__ENTRIES SHOWN__:
:::

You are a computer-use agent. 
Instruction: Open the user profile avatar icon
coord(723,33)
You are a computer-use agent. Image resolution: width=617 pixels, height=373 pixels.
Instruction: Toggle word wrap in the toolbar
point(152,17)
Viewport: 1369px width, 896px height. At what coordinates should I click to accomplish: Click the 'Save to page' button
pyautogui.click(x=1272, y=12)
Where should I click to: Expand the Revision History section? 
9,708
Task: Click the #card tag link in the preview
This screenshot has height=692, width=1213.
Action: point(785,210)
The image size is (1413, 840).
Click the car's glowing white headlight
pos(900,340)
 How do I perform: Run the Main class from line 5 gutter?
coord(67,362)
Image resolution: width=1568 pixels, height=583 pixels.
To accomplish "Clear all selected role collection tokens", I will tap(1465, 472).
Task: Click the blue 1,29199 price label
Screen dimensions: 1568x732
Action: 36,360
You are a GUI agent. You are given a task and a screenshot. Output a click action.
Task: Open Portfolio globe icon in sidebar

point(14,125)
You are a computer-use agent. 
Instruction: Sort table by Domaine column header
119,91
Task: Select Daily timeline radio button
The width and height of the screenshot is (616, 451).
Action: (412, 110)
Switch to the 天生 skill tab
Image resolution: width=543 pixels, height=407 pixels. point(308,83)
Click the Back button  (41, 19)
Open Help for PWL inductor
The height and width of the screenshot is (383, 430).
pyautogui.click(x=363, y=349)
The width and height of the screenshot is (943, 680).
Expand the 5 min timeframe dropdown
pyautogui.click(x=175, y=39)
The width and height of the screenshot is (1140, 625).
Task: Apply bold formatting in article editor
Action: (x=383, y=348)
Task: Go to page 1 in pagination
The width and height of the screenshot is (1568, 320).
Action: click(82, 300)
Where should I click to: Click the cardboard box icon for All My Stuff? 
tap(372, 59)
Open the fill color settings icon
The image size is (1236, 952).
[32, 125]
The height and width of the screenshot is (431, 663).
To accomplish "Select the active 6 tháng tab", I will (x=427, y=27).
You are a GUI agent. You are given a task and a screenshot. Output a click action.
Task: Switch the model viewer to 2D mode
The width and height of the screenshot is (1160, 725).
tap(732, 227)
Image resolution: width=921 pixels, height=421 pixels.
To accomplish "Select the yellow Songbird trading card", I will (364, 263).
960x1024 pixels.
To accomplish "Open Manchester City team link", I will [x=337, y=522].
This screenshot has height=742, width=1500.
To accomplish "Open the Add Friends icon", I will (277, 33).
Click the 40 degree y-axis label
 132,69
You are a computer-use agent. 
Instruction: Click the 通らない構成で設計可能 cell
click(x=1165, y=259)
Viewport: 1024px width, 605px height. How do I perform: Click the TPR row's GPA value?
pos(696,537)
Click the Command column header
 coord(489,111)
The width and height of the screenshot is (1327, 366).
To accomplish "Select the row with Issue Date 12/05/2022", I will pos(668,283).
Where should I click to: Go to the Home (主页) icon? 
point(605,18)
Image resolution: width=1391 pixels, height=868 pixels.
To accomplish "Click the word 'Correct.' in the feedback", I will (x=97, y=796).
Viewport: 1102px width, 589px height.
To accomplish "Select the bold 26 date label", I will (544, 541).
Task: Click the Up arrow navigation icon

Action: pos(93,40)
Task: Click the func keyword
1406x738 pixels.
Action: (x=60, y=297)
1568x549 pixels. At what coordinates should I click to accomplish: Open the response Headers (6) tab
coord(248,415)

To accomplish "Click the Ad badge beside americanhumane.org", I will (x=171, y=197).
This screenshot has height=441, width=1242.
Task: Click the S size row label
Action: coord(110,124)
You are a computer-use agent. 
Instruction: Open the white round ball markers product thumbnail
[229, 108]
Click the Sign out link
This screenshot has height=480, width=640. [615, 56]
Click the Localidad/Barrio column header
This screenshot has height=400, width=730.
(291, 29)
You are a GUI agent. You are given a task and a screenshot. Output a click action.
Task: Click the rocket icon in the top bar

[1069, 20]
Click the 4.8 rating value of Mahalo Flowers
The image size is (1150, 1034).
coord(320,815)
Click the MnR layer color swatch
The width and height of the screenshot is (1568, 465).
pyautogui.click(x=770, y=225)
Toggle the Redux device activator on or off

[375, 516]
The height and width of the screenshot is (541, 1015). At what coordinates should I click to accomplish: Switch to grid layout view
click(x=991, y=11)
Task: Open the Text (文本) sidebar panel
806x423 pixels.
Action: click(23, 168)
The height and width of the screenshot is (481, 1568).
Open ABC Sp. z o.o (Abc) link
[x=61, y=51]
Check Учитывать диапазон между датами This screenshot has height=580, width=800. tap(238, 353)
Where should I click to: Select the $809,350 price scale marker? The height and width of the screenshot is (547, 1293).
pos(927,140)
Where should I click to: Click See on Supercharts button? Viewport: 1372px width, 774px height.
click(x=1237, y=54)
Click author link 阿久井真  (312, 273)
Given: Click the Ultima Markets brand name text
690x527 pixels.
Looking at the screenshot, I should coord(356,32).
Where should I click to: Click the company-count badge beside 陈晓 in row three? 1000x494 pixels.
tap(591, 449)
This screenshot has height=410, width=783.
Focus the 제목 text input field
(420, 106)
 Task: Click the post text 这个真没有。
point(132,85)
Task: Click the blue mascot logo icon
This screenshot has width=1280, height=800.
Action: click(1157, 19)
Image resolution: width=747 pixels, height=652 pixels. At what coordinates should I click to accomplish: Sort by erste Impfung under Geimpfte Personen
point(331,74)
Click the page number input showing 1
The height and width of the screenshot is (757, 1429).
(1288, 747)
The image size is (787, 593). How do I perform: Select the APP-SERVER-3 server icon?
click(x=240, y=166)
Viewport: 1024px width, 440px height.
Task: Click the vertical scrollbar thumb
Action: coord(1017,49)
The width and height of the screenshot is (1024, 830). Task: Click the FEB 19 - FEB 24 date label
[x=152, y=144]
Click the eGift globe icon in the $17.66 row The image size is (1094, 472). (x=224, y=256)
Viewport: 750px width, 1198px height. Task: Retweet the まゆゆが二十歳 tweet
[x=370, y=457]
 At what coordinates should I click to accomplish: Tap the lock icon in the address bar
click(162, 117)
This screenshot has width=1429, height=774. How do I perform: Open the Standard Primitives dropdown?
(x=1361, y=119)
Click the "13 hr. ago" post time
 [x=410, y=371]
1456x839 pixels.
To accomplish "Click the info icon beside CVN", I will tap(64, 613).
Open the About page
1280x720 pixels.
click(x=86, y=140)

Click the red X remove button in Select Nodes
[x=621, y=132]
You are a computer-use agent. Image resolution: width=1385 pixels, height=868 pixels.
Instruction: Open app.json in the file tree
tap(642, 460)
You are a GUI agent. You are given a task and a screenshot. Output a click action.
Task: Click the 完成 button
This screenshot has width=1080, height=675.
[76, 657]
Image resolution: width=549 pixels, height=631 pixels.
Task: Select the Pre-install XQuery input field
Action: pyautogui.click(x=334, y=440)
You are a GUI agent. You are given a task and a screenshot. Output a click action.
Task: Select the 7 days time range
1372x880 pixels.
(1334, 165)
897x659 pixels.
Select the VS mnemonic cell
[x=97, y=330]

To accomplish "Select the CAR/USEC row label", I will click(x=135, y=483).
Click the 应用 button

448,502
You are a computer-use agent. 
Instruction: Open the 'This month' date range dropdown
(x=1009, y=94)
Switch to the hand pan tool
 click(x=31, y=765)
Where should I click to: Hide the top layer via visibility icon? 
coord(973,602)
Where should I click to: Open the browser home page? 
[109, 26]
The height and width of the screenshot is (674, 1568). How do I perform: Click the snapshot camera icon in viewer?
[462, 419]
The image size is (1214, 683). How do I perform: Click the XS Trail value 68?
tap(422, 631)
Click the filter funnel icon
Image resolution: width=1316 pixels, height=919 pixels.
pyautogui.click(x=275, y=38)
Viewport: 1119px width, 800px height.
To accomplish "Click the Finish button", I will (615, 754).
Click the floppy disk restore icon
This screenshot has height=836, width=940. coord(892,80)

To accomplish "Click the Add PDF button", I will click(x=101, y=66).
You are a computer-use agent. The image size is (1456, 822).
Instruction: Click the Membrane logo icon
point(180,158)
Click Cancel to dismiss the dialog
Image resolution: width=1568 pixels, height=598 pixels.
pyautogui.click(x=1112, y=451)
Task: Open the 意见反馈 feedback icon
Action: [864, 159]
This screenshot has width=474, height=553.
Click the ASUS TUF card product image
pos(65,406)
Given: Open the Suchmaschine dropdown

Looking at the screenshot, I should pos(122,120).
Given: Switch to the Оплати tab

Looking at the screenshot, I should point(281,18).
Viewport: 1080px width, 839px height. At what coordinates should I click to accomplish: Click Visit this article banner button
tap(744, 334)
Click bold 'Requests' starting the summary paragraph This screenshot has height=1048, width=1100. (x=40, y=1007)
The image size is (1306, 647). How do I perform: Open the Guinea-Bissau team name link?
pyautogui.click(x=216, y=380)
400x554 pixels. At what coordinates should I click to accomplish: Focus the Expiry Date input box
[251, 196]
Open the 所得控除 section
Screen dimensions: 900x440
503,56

:::

__YOUR ASSIGNMENT__: Repeat exactly the lines starting at the line with "Viewport: 1119px width, 800px height." and ending with the final line of the entries. Include nothing else.

__COMPLETED TASK__:
Viewport: 1119px width, 800px height.
To accomplish "Click the Finish button", I will (615, 754).
Click the floppy disk restore icon
This screenshot has height=836, width=940. coord(892,80)

To accomplish "Click the Add PDF button", I will click(x=101, y=66).
You are a computer-use agent. The image size is (1456, 822).
Instruction: Click the Membrane logo icon
point(180,158)
Click Cancel to dismiss the dialog
Image resolution: width=1568 pixels, height=598 pixels.
pyautogui.click(x=1112, y=451)
Task: Open the 意见反馈 feedback icon
Action: [864, 159]
This screenshot has width=474, height=553.
Click the ASUS TUF card product image
pos(65,406)
Given: Open the Suchmaschine dropdown

Looking at the screenshot, I should pos(122,120).
Given: Switch to the Оплати tab

Looking at the screenshot, I should point(281,18).
Viewport: 1080px width, 839px height. At what coordinates should I click to accomplish: Click Visit this article banner button
tap(744, 334)
Click bold 'Requests' starting the summary paragraph This screenshot has height=1048, width=1100. (x=40, y=1007)
The image size is (1306, 647). How do I perform: Open the Guinea-Bissau team name link?
pyautogui.click(x=216, y=380)
400x554 pixels. At what coordinates should I click to accomplish: Focus the Expiry Date input box
[251, 196]
Open the 所得控除 section
Screen dimensions: 900x440
503,56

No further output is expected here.